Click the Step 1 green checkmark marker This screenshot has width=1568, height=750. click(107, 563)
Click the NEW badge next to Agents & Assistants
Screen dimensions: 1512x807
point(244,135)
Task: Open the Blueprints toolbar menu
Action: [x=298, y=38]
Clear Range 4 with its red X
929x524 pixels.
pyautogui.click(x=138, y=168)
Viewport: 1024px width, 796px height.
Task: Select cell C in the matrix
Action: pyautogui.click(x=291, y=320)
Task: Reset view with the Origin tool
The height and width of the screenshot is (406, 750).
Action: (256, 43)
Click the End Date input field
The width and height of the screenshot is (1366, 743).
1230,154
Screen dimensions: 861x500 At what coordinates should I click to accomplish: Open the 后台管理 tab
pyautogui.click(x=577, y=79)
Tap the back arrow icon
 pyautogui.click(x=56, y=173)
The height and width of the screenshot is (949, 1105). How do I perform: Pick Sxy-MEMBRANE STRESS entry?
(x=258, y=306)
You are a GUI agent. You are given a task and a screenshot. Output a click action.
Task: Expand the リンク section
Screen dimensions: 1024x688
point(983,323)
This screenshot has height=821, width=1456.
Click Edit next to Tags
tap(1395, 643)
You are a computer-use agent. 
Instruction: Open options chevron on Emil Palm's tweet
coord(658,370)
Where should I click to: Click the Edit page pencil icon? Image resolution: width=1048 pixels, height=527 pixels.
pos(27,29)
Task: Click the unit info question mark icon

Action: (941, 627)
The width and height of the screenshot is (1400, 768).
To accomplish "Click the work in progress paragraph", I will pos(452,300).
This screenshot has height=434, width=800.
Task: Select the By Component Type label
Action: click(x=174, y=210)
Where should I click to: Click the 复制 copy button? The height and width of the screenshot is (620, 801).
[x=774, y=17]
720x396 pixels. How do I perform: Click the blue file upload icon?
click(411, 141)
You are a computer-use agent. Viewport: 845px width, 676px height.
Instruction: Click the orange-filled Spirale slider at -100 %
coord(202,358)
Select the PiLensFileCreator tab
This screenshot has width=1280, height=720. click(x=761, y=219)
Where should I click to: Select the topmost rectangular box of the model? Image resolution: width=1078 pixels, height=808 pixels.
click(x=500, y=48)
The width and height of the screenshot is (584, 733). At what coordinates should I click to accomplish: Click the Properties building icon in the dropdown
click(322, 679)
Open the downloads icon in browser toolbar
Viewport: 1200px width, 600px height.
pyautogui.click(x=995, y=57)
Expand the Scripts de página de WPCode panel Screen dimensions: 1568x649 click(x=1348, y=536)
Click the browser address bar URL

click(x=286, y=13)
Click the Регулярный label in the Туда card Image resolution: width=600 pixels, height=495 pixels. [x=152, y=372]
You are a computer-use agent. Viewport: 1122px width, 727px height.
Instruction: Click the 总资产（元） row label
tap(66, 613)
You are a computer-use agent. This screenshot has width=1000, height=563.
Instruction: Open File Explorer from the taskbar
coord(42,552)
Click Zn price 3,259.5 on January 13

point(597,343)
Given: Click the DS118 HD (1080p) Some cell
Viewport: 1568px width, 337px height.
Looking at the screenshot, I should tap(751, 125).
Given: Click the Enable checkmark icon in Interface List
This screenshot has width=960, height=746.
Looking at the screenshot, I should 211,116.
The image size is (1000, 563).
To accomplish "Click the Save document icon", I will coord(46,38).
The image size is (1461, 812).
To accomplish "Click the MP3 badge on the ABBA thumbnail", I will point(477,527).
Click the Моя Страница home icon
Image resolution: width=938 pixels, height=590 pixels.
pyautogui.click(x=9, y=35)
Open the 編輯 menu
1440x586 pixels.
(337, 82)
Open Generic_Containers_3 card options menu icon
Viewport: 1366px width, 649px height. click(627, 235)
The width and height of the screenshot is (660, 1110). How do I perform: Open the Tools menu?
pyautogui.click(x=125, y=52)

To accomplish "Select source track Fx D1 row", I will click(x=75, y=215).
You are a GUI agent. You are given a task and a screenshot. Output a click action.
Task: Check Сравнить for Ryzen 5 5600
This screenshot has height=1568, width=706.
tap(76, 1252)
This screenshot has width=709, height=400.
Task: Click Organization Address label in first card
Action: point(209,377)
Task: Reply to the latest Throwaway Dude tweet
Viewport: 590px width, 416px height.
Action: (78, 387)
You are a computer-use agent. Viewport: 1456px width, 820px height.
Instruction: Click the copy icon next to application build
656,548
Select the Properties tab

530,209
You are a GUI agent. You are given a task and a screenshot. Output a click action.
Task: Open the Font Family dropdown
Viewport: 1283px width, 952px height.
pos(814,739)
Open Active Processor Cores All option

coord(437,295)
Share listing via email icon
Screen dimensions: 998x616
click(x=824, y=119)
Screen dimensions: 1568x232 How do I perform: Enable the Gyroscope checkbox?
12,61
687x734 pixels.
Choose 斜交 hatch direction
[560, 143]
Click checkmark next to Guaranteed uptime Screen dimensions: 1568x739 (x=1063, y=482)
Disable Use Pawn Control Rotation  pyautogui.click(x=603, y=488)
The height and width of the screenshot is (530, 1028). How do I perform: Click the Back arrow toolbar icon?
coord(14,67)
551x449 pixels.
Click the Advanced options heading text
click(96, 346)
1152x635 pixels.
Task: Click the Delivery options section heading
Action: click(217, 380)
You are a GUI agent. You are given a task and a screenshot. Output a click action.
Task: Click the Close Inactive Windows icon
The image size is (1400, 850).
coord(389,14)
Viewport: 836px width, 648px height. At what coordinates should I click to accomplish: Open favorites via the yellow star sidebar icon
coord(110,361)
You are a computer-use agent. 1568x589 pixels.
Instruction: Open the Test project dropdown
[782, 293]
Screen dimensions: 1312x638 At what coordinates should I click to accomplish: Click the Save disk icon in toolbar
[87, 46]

= = = = =

Find the string "with" in the material above, and report every line where it occurs.

EXPECTED ANSWER —
Clear Range 4 with its red X
Task: Reset view with the Origin tool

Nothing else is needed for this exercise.